Connecticut State Police Union Executive Director Andy Matthews and other union members outside their East Hartford headquarters Credit: Christine Stuart / CTNewsJunkie

Members of the Connecticut State Police Union voted this week to approve a tentative contract agreement with Gov. Ned Lamont’s administration to provide annual raises in addition to monetary incentives for both junior and senior troopers.

In an interview Wednesday, the union’s executive director, Andrew Matthews, said his members “overwhelmingly” approved the deal in a 675 to 43 vote conducted on Monday and Tuesday following a week of informational meetings on the agreement. 
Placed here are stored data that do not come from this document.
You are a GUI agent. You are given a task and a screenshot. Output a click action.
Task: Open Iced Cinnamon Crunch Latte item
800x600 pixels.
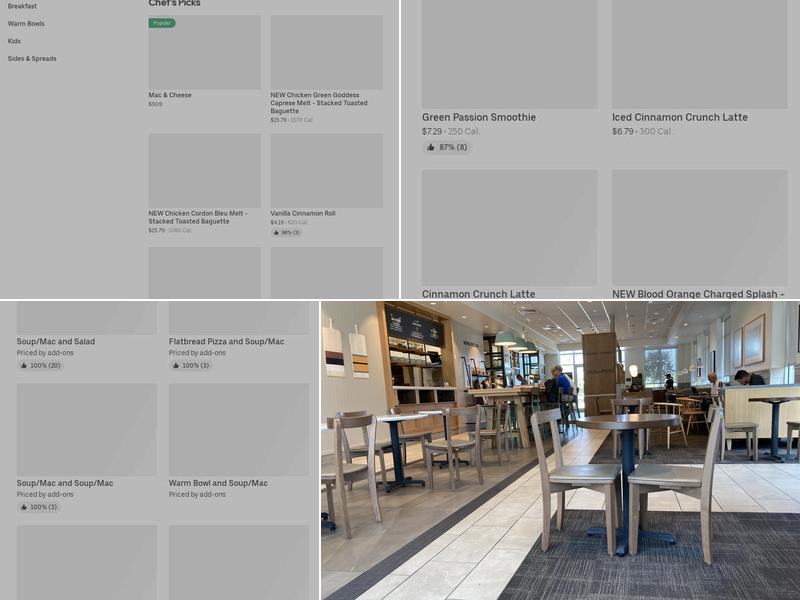(x=679, y=117)
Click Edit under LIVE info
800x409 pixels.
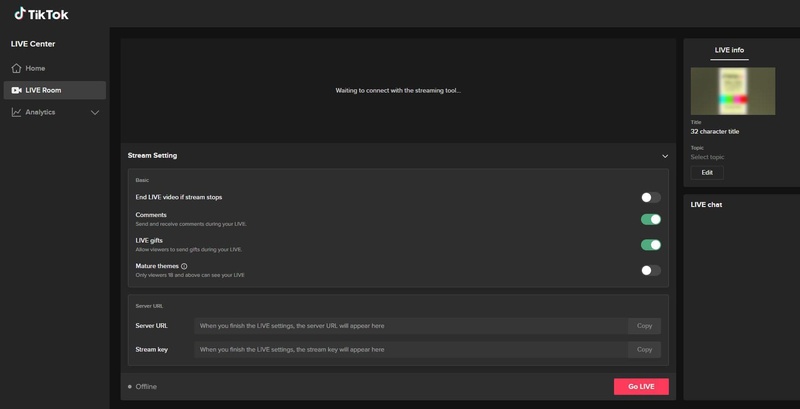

“Our members have been through a lot over the last few years with COVID, police accountability, they’ve been under attack by members of the public. It’s really taken a toll on them,” Matthews said. “So I think it’s fair to say that Governor Lamont himself and his administration, they came to the table. They recognized that and recognized the risks that our troopers face every day protecting the public and they gave them a more than fair contract.”

The agreement shares elements with the four-year contracts approved earlier this year by most other state employees, who are represented by the State Employee Bargaining Agent Coalition. Like the SEBAC agreements, the new trooper contracts will provide annual wage increases of 2.5% and include $3,500 retention bonuses. 

Other provisions are aimed at boosting recruitment to the state police ranks. Matthews said the agreement would increase starting pay for recruits in the academy from $50,000 per year to $64,000 and after six months pay would rise to $71,000 per year, up from $61,000. New troopers recruited from other police departments will also start at the second pay step and make $73,000 per year, Matthews said. 

The agreement condenses a current 10-step pay scale down to eight steps, he said. Matthews said the new scale would benefit junior troopers still early in their careers. 

“I think the junior kids were extremely satisfied,” Matthews said. “[The agreement includes] significant increases to try to recruit. The governor’s administration — the governor himself, actually — was very focused on retention and recruitment and we think that this is a very positive step in that direction, in that they’ll be able to recruit and retain the talent that they have.”

Senior members who have already reached the top pay step will also benefit from the terms of the agreement. Matthews said they would receive 2% lump sum payments each year of the contract.

Another provision of the agreement will increase the educational benefits available to state troopers. According to Matthews, the deal expands on a current one-time $500 benefit for receiving a bachelors or masters degree, so troopers pursuing higher education degrees can receive the benefit annually. 

The troopers’ approval of the deal and praise for the administration caps a rocky first term relationship between the governor and the union. Two years ago, its members voted “no confidence” in Lamont and his public safety leadership team due in part to his support of the 2020 police accountability law. 

In a statement Wednesday, the governor’s spokesperson, Anthony Anthony, said the administration was glad to see the police ratify the agreement. 

“Our state police deserve the best for their courage, dedication, and commitment to protecting public safety, and this contract will give them greater opportunity to continue doing good on behalf of our communities with better wages, education, training, and professional development benefits,” Anthony said. The governor’s office also praised the work of their negotiator, David Krayeski.

The agreement will still need to be approved by the state legislature, which earlier this year approved the negotiated SEBAC deal on a largely partisan vote.